Since we agree with the Board's rationale and the result in the two cases, we affirm the Board's decision, which we supplement as follows:

As the Board has acknowledged, HCFA's reopening procedure resulted in a literal violation of the FAR's prohibition against auction techniques. However, the FAR must be construed in harmony with the Competition in Contracting Act (CICA) Pub. L. No. 98369, 98 Stat. 1175 (1984). CICA became effective January 15, 1985, and is applicable in this case. The Act requires that in procuring property or services, government agencies must "obtain full and open competition through the use of competitive procedures" by permitting all responsible sources to submit bids. FAR was revised to conform with CICA in 1985. 50 Fed.Reg. 1729 (Jan. 11, 1985); 50 Fed.Reg. 52489 (Dec. 23, 1985). After a review of the record, we conclude that when the FAR is construed in harmony with CICA, the statute it was designed to implement, the reopening procedure employed by HCFA in this case did not constitute an improper auction.
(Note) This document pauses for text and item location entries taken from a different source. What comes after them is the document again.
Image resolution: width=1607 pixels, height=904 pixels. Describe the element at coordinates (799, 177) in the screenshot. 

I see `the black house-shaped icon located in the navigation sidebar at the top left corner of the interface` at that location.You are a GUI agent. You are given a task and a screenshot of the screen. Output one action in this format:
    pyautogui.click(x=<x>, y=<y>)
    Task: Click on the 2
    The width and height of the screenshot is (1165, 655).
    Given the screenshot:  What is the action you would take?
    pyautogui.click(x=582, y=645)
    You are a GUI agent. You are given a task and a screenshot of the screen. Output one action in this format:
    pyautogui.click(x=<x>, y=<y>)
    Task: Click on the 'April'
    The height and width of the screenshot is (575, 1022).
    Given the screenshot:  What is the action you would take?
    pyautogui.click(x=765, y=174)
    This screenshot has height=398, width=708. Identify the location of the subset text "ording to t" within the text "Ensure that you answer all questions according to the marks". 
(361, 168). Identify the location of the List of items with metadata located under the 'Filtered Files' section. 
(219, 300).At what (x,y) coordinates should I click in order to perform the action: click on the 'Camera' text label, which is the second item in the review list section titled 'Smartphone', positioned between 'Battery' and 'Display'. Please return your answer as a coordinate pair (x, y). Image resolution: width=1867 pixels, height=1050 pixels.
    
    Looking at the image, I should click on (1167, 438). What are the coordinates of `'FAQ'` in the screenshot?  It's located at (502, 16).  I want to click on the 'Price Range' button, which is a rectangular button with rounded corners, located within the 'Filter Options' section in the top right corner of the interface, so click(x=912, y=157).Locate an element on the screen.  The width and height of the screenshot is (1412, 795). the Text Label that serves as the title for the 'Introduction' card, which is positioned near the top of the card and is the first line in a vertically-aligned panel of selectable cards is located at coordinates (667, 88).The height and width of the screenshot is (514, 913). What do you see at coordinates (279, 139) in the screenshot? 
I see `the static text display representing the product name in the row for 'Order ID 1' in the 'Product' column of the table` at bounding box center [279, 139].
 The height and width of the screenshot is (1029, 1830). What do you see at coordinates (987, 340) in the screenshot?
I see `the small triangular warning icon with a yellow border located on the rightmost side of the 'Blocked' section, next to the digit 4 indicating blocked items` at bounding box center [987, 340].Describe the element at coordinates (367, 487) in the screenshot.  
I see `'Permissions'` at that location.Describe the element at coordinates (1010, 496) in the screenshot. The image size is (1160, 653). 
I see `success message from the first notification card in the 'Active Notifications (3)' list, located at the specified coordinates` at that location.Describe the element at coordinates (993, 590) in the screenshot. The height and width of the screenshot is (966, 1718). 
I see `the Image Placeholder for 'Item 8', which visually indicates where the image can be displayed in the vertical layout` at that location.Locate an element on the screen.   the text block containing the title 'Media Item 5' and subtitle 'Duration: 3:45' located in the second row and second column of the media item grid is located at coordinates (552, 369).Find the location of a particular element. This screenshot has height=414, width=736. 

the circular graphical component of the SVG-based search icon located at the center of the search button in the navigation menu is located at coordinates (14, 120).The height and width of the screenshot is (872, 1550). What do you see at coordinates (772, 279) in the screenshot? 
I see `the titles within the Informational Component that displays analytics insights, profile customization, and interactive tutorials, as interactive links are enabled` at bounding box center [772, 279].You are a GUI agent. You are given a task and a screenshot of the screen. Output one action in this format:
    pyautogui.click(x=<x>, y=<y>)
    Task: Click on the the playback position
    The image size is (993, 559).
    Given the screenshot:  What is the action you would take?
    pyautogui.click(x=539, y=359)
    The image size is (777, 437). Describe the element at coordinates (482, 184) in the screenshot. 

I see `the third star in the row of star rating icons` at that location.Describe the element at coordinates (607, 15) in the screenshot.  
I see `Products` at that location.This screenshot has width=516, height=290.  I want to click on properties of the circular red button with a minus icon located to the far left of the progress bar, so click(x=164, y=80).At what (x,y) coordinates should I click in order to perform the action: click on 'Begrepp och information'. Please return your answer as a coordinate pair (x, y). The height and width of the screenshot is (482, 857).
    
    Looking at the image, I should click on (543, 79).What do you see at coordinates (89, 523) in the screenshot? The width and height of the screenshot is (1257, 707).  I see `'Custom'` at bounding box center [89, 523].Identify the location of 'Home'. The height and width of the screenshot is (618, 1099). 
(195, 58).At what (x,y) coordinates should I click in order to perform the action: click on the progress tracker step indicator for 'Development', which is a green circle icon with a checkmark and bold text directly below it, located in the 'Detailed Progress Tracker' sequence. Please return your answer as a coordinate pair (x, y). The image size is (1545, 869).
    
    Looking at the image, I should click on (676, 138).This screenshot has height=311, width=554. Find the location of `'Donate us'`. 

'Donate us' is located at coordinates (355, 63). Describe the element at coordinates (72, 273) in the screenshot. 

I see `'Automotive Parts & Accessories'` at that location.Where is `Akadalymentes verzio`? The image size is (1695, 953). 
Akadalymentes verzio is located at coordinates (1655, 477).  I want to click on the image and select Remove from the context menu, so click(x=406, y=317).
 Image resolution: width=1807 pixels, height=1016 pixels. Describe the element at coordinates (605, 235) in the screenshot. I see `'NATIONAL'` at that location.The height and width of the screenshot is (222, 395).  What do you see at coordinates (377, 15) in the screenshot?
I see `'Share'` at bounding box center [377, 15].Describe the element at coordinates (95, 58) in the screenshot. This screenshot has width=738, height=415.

We are assisted in reaching that conclusion by finding that the Board's decision is supported by the following decisions of the Comptroller General: Unisys Corp., B-230019.2, July 12, 1988, 88-2 CPD p 35; The Faxon Co., B-227835.3, B-227835.5, Nov. 2, 1987, 87-2 CPD p 425; Sperry Corp., 65 Comp.Gen. 715 (1986), 86-2 CPD p 48; and Honeywell Information Sys., Inc., 56 Comp.Gen. 506 (1977), 77-1 CPD p 256. In view of the Comptroller General's long and extensive experience in the resolution of contested procurement decisions, his holdings are entitled to great deference. This is especially true in this case, because as this court stated in Honeywell, Inc. v. United States, 870 F.2d 644, 648 (Fed. Cir. 1989), Congress in enacting CICA, recognized and strengthened the Comptroller General's involvement in the procurement process.

For the reasons stated above, NCR is not entitled to recover its bid proposal and protest costs.